Repeat the entries below in full, with every character unchanged.

▶ [MATERIAL FOR THIS EXERCISE]
*** Block opens ***

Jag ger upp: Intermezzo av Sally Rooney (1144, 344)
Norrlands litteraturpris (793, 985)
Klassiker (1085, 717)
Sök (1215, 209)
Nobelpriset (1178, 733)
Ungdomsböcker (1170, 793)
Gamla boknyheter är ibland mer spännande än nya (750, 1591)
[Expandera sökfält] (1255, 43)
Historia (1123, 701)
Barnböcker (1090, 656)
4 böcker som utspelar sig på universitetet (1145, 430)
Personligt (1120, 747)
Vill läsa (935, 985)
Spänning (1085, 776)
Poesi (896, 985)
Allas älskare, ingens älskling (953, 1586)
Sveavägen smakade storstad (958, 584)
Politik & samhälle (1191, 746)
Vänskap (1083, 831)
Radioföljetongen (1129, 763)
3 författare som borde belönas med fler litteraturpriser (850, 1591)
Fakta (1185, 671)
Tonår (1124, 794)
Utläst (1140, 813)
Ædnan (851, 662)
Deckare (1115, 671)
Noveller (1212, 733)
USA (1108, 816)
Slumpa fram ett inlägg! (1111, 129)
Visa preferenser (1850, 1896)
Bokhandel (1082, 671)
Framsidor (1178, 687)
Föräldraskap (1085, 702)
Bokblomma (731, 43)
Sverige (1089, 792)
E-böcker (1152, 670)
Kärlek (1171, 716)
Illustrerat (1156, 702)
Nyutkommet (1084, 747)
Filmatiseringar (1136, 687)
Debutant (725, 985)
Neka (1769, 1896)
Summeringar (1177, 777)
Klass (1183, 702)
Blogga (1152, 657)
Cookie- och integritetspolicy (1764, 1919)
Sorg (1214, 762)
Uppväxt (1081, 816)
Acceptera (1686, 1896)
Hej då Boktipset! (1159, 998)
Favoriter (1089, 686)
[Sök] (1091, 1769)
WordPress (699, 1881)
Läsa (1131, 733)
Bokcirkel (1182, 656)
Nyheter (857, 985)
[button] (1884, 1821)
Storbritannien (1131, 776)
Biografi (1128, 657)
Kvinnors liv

*** Block closes ***

▶ [RESULT FOR THIS TASK]
Jag ger upp: Intermezzo av Sally Rooney (1144, 344)
Norrlands litteraturpris (793, 985)
Klassiker (1085, 717)
Sök (1215, 209)
Nobelpriset (1178, 733)
Ungdomsböcker (1170, 793)
Gamla boknyheter är ibland mer spännande än nya (750, 1591)
[Expandera sökfält] (1255, 43)
Historia (1123, 701)
Barnböcker (1090, 656)
4 böcker som utspelar sig på universitetet (1145, 430)
Personligt (1120, 747)
Vill läsa (935, 985)
Spänning (1085, 776)
Poesi (896, 985)
Allas älskare, ingens älskling (953, 1586)
Sveavägen smakade storstad (958, 584)
Politik & samhälle (1191, 746)
Vänskap (1083, 831)
Radioföljetongen (1129, 763)
3 författare som borde belönas med fler litteraturpriser (850, 1591)
Fakta (1185, 671)
Tonår (1124, 794)
Utläst (1140, 813)
Ædnan (851, 662)
Deckare (1115, 671)
Noveller (1212, 733)
USA (1108, 816)
Slumpa fram ett inlägg! (1111, 129)
Visa preferenser (1850, 1896)
Bokhandel (1082, 671)
Framsidor (1178, 687)
Föräldraskap (1085, 702)
Bokblomma (731, 43)
Sverige (1089, 792)
E-böcker (1152, 670)
Kärlek (1171, 716)
Illustrerat (1156, 702)
Nyutkommet (1084, 747)
Filmatiseringar (1136, 687)
Debutant (725, 985)
Neka (1769, 1896)
Summeringar (1177, 777)
Klass (1183, 702)
Blogga (1152, 657)
Cookie- och integritetspolicy (1764, 1919)
Sorg (1214, 762)
Uppväxt (1081, 816)
Acceptera (1686, 1896)
Hej då Boktipset! (1159, 998)
Favoriter (1089, 686)
[Sök] (1091, 1769)
WordPress (699, 1881)
Läsa (1131, 733)
Bokcirkel (1182, 656)
Nyheter (857, 985)
[button] (1884, 1821)
Storbritannien (1131, 776)
Biografi (1128, 657)
Kvinnors liv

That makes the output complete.